Wherein, the resin base material is, for example, a thermoplastic resin material.

In some examples of the present disclosure, the resin substrate includes polycarbonate, polypropylene, polyethylene, polyamide, polybutylene terephthalate, polyethylene terephthalate, polysulfone, Any one of polyetheretherketone, acrylonitrile-butadiene-styrene, or an alloy material of at least two of the above materials.

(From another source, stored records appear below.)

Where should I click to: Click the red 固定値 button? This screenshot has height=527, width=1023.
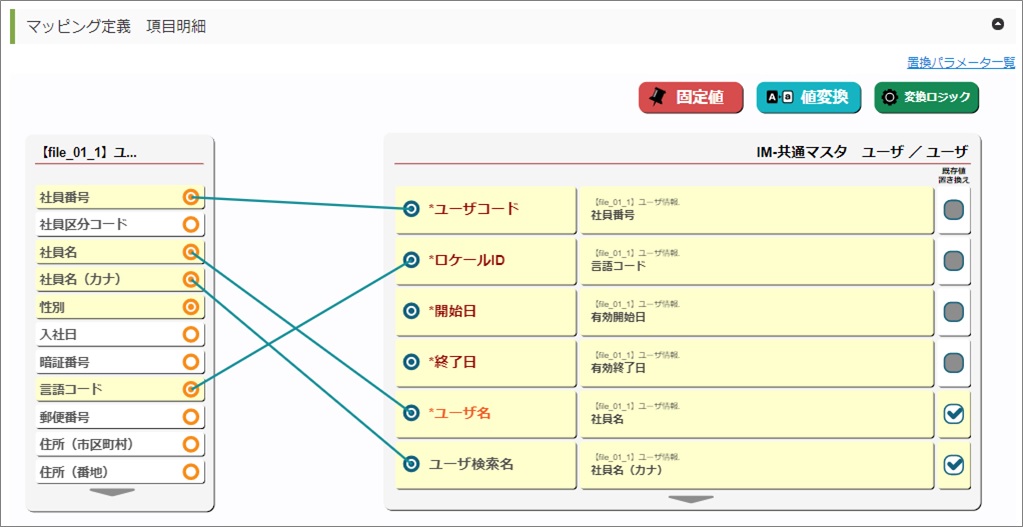pyautogui.click(x=691, y=97)
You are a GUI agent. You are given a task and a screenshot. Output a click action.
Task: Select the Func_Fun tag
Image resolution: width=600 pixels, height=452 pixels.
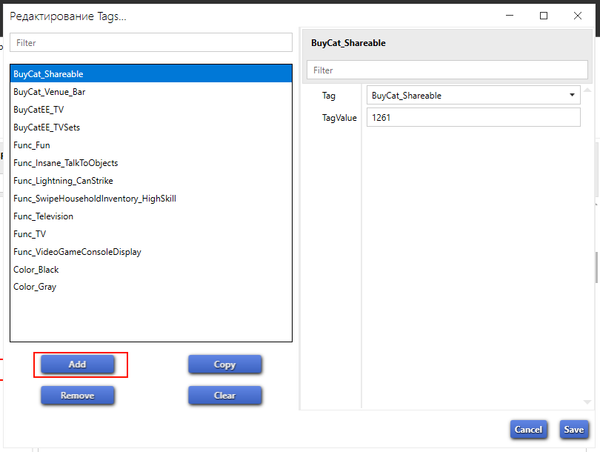click(32, 145)
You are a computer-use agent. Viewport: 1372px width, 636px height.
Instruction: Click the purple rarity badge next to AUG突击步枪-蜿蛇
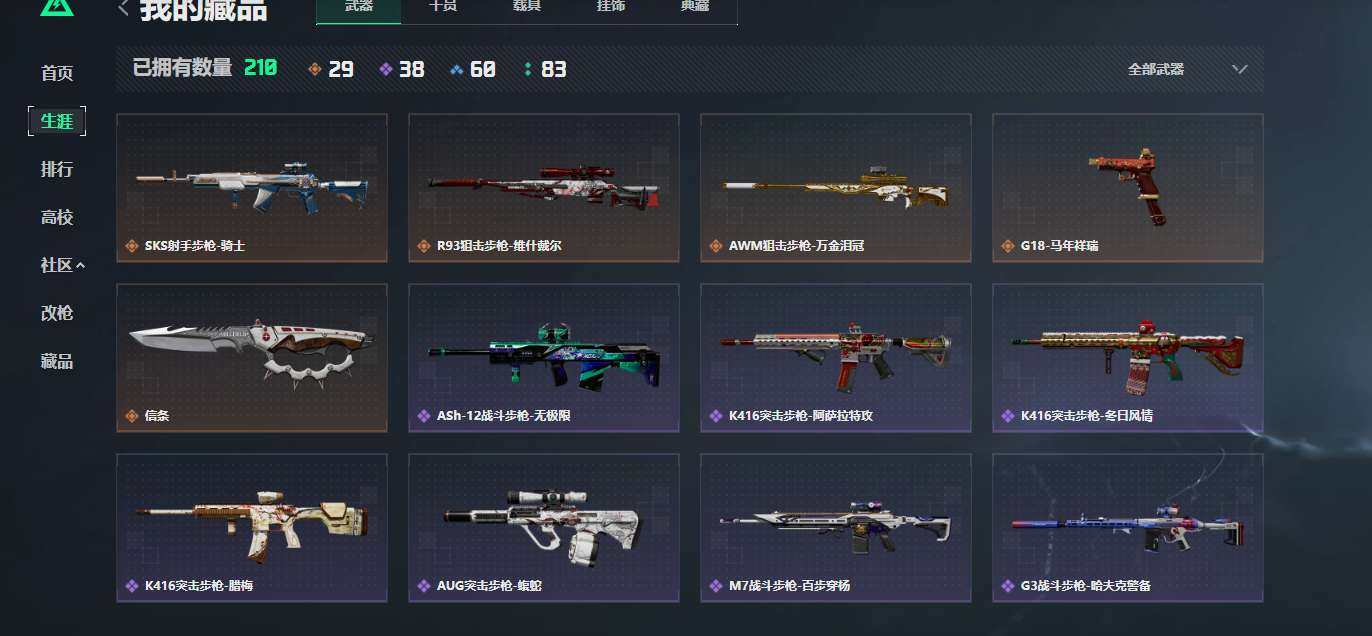(x=423, y=586)
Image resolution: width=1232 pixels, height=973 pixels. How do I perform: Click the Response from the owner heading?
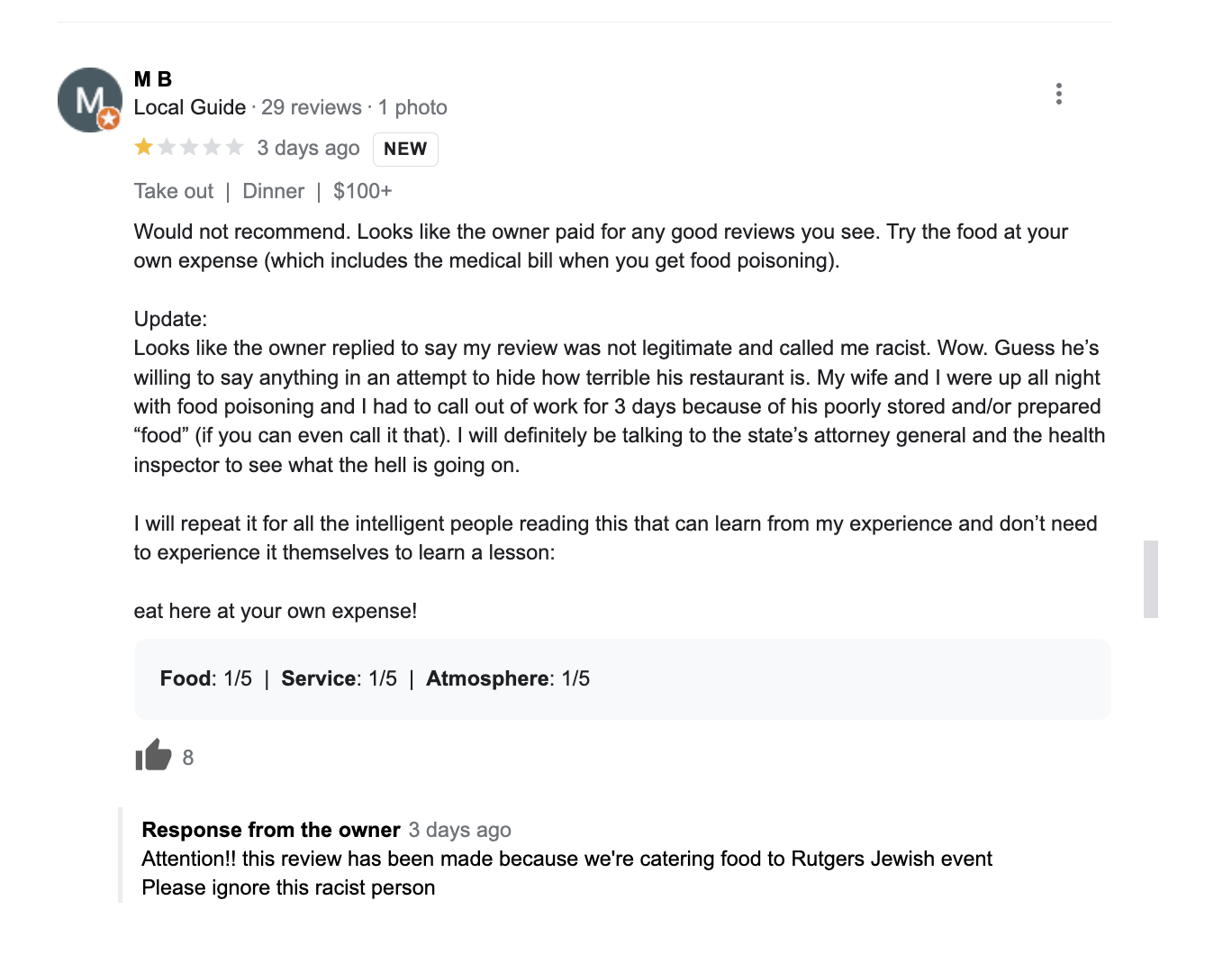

In the embodiments of the present disclosure, the additives are added to the resin base material and mixed evenly, which can be used to improve the temperature resistance, durability and other properties of the material, depending on the type of the additives.

For example, the additive includes at least one of antioxidant, compatibilizer, coupling agent, light stabilizer, lubricant and reinforcing agent.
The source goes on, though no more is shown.